Work instructions → Add 58 to every number in the answer coordinates, working from the line containing "Image resolution: width=664" up to and including the line containing "(x=273, y=806)". Then give all of those lines of data again in full, leaving out the pictures.

Information shown →
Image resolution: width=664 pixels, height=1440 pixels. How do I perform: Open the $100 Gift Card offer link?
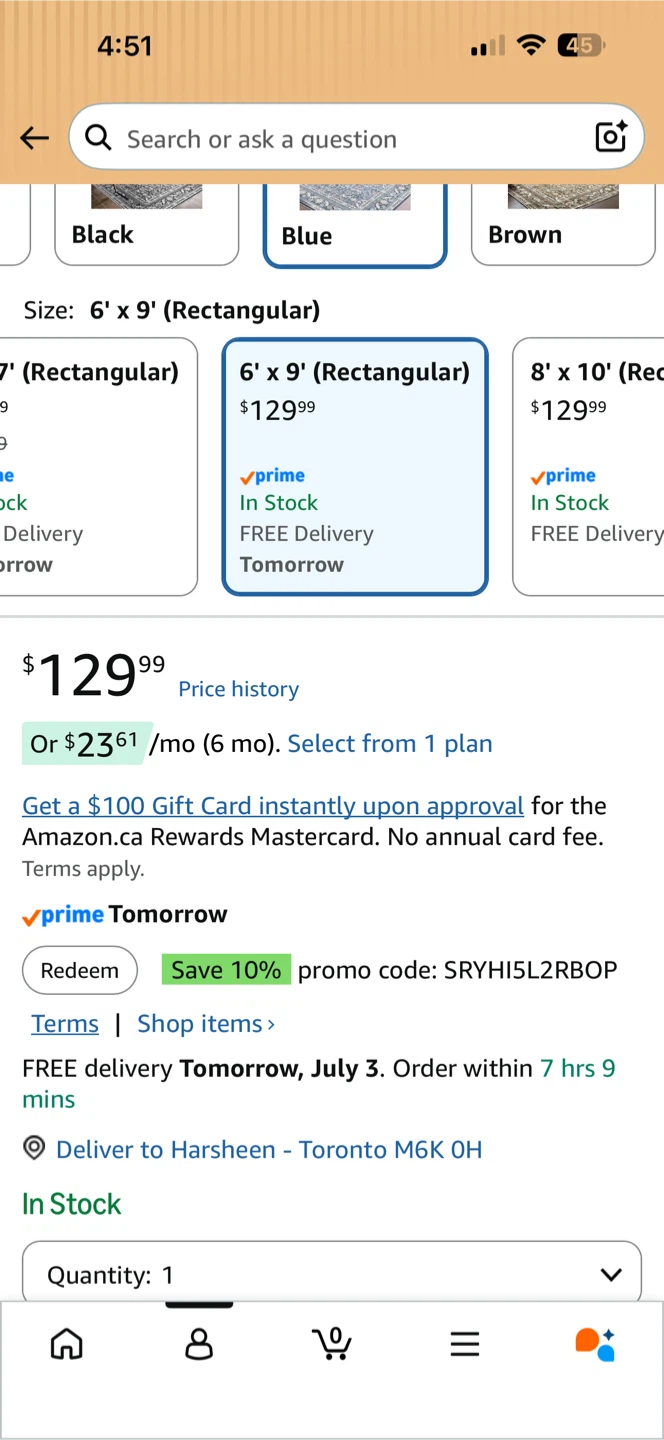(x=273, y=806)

==

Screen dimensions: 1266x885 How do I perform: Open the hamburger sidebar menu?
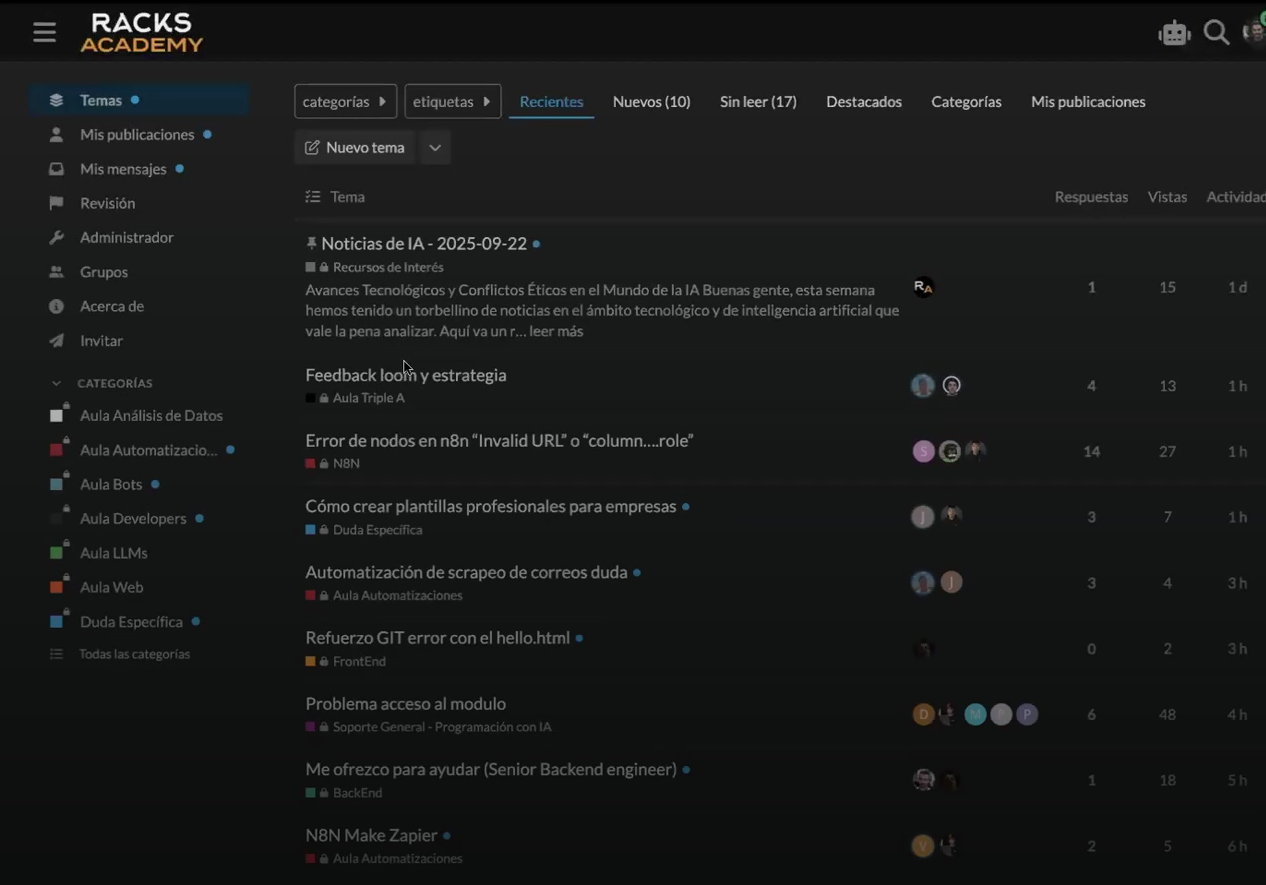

---

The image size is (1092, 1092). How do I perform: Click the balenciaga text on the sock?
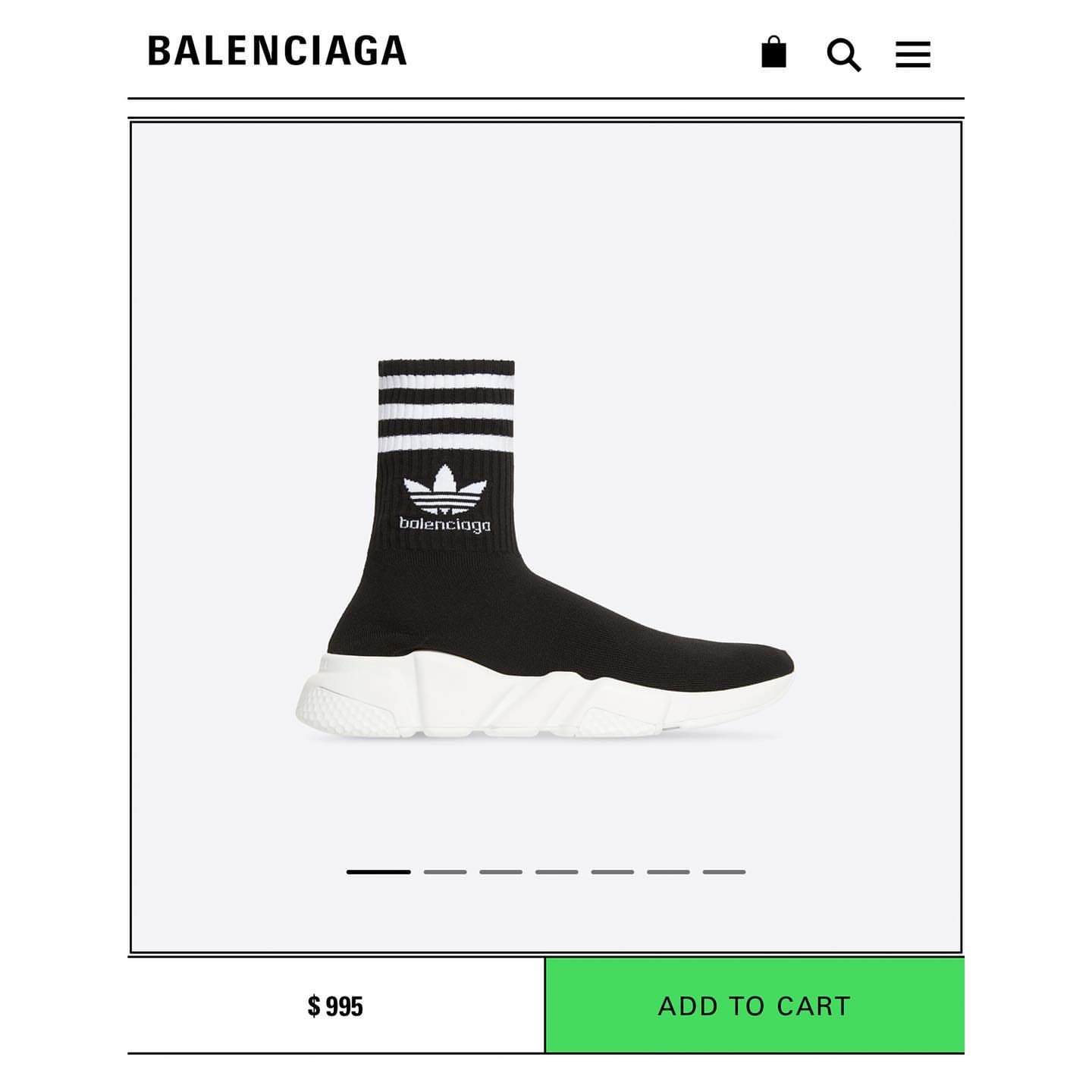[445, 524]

Task output →
Image resolution: width=664 pixels, height=1440 pixels. How do I perform: Open the $100 Gift Card offer link?
(x=331, y=864)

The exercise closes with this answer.